[Task requirements] Below are the entries to work from; restate word for word the portion that opens with the line containing "Instruction: Click the 21 comments button" and closes with the line containing "Click the PID label", keeping both.

○ ○ ○ ○

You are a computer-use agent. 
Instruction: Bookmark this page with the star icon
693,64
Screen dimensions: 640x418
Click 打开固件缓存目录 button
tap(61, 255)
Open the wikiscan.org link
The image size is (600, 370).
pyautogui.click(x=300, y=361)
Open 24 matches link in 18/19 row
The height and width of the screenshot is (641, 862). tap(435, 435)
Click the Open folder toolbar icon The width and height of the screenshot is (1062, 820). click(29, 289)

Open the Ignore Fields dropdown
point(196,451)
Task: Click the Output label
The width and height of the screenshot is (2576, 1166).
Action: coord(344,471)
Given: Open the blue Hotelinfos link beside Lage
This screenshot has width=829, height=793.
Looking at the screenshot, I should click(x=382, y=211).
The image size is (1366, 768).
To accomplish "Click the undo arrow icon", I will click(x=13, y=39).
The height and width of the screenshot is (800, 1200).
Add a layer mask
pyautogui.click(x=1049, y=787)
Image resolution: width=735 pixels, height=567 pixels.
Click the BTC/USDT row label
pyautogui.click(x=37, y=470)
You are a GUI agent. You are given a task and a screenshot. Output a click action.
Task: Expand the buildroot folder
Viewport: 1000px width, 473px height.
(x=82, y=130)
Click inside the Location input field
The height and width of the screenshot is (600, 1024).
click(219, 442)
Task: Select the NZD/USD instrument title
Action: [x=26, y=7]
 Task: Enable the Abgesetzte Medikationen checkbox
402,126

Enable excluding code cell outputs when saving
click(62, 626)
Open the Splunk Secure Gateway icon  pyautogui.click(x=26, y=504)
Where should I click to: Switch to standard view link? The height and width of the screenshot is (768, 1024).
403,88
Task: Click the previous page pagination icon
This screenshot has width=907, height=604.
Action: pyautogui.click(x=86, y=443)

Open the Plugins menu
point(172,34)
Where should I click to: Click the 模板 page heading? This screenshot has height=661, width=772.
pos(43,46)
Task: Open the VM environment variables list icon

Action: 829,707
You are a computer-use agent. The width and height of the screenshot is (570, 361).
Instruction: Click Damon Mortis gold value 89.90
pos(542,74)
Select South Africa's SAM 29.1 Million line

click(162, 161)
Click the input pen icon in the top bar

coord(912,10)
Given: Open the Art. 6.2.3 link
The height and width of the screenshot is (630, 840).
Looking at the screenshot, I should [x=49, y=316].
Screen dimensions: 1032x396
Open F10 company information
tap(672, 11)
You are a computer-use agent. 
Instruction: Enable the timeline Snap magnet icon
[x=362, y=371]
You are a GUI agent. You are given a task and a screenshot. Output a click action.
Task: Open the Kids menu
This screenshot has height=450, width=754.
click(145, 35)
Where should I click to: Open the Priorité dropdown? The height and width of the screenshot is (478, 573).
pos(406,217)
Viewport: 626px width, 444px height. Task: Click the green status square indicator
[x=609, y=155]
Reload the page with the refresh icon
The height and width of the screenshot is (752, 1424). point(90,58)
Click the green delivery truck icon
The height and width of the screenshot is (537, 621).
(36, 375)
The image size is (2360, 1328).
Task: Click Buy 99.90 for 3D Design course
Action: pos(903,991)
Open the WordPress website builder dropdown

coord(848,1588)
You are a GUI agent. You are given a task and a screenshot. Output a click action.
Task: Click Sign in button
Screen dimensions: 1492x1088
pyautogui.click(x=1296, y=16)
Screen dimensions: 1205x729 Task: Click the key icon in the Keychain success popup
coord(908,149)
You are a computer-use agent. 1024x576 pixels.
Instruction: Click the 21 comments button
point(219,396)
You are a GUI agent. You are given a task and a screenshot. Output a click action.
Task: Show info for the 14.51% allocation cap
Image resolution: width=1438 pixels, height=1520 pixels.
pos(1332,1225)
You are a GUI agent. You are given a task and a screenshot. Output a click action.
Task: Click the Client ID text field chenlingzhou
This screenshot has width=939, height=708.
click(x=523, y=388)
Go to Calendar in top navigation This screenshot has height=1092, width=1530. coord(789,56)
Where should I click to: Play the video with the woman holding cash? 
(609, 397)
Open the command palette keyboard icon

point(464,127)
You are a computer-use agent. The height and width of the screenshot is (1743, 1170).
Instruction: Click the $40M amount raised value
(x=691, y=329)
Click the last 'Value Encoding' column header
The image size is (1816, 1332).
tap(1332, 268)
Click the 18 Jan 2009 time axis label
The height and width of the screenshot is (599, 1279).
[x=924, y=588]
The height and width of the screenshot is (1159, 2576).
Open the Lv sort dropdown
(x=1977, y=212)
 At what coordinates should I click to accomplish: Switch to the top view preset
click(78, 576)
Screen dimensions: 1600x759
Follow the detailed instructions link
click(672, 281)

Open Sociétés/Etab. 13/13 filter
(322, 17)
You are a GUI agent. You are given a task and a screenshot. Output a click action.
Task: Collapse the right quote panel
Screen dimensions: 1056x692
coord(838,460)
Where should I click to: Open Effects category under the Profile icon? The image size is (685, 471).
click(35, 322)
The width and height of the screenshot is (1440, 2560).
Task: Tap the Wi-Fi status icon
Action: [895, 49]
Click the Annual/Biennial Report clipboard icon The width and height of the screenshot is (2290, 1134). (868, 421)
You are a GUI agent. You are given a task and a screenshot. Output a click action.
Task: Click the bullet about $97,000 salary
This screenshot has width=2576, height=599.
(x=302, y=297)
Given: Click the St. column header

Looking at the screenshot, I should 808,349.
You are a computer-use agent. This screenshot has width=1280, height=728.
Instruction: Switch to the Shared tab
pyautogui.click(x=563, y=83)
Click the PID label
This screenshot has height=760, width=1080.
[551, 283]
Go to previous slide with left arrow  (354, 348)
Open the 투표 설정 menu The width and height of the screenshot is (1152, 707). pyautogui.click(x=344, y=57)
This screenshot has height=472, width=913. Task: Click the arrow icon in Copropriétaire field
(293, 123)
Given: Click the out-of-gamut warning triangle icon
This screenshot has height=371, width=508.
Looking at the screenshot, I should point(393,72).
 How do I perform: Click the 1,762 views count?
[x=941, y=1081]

○ ○ ○ ○

[Your solution]
Instruction: Click the 21 comments button
point(219,396)
You are a GUI agent. You are given a task and a screenshot. Output a click action.
Task: Show info for the 14.51% allocation cap
Image resolution: width=1438 pixels, height=1520 pixels.
pos(1332,1225)
You are a GUI agent. You are given a task and a screenshot. Output a click action.
Task: Click the Client ID text field chenlingzhou
This screenshot has width=939, height=708.
click(x=523, y=388)
Go to Calendar in top navigation This screenshot has height=1092, width=1530. coord(789,56)
Where should I click to: Play the video with the woman holding cash? 
(609, 397)
Open the command palette keyboard icon

point(464,127)
You are a computer-use agent. The height and width of the screenshot is (1743, 1170).
Instruction: Click the $40M amount raised value
(x=691, y=329)
Click the last 'Value Encoding' column header
The image size is (1816, 1332).
tap(1332, 268)
Click the 18 Jan 2009 time axis label
The height and width of the screenshot is (599, 1279).
[x=924, y=588]
The height and width of the screenshot is (1159, 2576).
Open the Lv sort dropdown
(x=1977, y=212)
 At what coordinates should I click to accomplish: Switch to the top view preset
click(78, 576)
Screen dimensions: 1600x759
Follow the detailed instructions link
click(672, 281)

Open Sociétés/Etab. 13/13 filter
(322, 17)
You are a GUI agent. You are given a task and a screenshot. Output a click action.
Task: Collapse the right quote panel
Screen dimensions: 1056x692
coord(838,460)
Where should I click to: Open Effects category under the Profile icon? The image size is (685, 471).
click(35, 322)
The width and height of the screenshot is (1440, 2560).
Task: Tap the Wi-Fi status icon
Action: [895, 49]
Click the Annual/Biennial Report clipboard icon The width and height of the screenshot is (2290, 1134). (868, 421)
You are a GUI agent. You are given a task and a screenshot. Output a click action.
Task: Click the bullet about $97,000 salary
This screenshot has width=2576, height=599.
(x=302, y=297)
Given: Click the St. column header

Looking at the screenshot, I should 808,349.
You are a computer-use agent. This screenshot has width=1280, height=728.
Instruction: Switch to the Shared tab
pyautogui.click(x=563, y=83)
Click the PID label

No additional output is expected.